William index tactics
William indicator indicates the relative position of the closing price of the day in all price ranges in the past period of time, so the calculated WR value is between 0- 100. The closer to 0, the closer the current price is to the lowest price in the past 14 days; The closer to the value of 100, the closer the current price is to the highest price of 14 days in the past. From this point of view, it may be easier to understand the judgment of William index.
The definition of WR indicator: it is the relative position of the closing price of the day in the whole price range in the past period, and it is a technical indicator with both overbought and oversold, with strong and weak boundaries. It is calculated by the highest price, lowest price and closing price at the end of the analysis period. Take the daily William index as an example, and its calculation formula is: wr = (HN-C) ÷ (HN-LN) × 100.
Where: C is the daily closing price of calculation, Ln is the lowest price of N period, Hn is the highest price of N period, and N in the formula is the selected calculation time parameter, generally 4 or 14. Take 14 days as an example, the calculation process is as follows: WR( 14 days) = (h14-c) ÷ (h14-l14) ×/kloc-0. )
The use of William index
In William indicator technology, when the blue line and red line of William indicator are in a bonded state, and both are bonded above 80%, it means that the market is oversold, the stock price will rebound at any time, there is a chance of short-term operation, or there is a sudden rise. When both the blue line and the red line of the William indicator are bonded, and both are bonded below 20, it means that the market is overbought, and the price will fall back at any time, or there will be a sharp drop.
The stock price has been rising, but the trend of William curve in William indicator chart starts to fall from a high level, which is the phenomenon of top deviation.

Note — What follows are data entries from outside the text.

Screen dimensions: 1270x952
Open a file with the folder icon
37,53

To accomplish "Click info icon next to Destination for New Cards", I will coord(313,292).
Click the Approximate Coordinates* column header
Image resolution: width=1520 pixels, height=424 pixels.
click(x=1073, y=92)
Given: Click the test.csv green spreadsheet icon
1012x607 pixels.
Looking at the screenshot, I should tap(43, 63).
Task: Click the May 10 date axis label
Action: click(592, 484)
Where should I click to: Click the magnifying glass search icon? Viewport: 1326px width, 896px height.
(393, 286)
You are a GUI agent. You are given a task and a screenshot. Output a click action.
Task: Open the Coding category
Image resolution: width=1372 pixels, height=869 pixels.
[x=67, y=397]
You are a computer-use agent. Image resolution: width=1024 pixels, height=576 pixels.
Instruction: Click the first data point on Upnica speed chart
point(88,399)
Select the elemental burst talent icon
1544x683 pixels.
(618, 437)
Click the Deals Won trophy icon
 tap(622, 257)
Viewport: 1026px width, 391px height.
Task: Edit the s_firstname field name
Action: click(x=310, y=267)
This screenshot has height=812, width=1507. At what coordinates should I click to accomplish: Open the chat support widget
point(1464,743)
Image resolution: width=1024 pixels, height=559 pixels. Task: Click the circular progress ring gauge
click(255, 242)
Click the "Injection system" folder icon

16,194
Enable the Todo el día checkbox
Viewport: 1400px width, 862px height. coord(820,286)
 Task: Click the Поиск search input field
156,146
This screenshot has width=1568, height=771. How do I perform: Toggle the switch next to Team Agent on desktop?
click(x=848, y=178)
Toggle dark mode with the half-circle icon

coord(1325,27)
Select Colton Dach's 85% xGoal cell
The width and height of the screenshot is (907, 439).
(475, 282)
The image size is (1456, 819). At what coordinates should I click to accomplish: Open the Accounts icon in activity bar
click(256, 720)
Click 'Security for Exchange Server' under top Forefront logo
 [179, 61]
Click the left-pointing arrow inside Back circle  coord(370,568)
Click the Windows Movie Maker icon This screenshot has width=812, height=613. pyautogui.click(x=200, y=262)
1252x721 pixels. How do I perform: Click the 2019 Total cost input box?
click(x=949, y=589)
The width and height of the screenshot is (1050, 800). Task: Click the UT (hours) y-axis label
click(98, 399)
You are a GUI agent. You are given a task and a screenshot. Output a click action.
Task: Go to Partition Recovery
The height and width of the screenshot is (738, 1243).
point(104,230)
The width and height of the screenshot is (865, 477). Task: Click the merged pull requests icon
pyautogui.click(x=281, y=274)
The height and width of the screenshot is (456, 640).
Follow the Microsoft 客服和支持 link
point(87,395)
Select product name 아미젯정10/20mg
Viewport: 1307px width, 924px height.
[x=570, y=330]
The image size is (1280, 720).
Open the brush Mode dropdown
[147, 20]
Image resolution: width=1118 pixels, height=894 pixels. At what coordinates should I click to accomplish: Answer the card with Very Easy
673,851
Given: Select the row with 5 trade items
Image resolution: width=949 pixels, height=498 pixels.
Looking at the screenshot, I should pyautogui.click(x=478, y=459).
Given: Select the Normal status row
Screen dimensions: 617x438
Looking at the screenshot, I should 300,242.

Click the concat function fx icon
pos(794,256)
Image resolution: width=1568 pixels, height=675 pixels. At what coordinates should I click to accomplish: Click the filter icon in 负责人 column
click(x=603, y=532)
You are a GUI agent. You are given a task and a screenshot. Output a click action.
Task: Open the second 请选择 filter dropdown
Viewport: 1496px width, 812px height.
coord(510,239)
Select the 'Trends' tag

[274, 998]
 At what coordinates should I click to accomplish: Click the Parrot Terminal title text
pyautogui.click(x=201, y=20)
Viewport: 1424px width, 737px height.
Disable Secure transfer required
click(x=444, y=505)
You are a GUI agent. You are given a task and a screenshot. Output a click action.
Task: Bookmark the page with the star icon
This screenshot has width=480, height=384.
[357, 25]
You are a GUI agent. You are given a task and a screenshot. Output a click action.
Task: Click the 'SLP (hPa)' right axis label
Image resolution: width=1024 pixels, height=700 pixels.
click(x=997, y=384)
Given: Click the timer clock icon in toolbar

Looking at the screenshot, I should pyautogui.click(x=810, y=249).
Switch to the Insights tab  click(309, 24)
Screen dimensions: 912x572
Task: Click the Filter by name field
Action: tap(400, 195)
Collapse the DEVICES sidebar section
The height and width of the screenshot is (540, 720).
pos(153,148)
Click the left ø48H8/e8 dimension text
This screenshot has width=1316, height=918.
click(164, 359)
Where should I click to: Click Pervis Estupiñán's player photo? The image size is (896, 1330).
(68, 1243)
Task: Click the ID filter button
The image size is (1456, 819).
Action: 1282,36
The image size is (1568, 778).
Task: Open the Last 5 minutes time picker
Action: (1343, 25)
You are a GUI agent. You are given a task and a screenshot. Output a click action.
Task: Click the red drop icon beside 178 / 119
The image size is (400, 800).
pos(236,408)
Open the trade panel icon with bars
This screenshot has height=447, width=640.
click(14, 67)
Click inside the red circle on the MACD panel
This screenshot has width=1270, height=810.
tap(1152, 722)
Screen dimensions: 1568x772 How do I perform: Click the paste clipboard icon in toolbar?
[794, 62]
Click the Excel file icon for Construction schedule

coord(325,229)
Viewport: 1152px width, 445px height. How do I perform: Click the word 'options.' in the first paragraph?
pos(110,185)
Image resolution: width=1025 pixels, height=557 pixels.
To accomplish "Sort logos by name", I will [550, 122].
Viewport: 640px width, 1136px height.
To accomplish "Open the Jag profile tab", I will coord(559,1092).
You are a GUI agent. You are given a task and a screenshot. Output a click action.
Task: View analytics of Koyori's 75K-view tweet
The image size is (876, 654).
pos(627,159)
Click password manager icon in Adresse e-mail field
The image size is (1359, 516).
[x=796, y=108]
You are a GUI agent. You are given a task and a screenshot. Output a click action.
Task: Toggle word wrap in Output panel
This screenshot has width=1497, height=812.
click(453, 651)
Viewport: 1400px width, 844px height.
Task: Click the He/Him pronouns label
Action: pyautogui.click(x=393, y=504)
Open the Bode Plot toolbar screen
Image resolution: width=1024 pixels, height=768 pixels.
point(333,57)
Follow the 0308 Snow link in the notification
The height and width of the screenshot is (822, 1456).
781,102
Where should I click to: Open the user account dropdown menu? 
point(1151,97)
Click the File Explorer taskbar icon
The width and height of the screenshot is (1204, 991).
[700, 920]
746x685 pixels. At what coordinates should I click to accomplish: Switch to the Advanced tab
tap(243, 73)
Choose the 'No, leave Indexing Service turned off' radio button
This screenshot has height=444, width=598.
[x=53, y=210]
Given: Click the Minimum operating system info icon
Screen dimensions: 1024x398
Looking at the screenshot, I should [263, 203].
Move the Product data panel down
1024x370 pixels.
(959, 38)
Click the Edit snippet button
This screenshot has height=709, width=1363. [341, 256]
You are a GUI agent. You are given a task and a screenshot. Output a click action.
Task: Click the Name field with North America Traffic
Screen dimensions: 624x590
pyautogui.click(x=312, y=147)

Top divergence is often a signal that the stock price will reverse at a high level, and it is a strong selling signal. The stock price has been falling, but the trend of William curve on William indicator chart starts from the low position and goes up from peak to peak, which is the phenomenon of bottom deviation. Bottom deviation is usually a signal that the stock price will reverse the low level and rise, which is a relatively strong buying signal.
The correct usage of this indicator is: when the short-term William indicator is greater than the long-term William indicator. It means that the market state belongs to a bull market; When the long-term William index is greater than the short-term William index, it means that the market belongs to a short market. Generally speaking, the accuracy of William indicator will be higher in the volatile market, while in the unilateral market, William indicator can only be used as a reference to assist other indicators in making decisions.
Key points of William's indexing skills
1, it is best to choose WR to cross the K-line point corresponding to 50.00 from the high position to lay out relevant stocks. Of course, there must be signs of a breakthrough in volume in the near future.
2. Never consider stocks related to WR50.00. If WR runs above 50.00, we will definitely not consider participating.
3. If the WR of holding the stock runs between 0 and 20.00, you can rest assured that the stock will be held up. Once it appears above 20.00, you should consider profitability.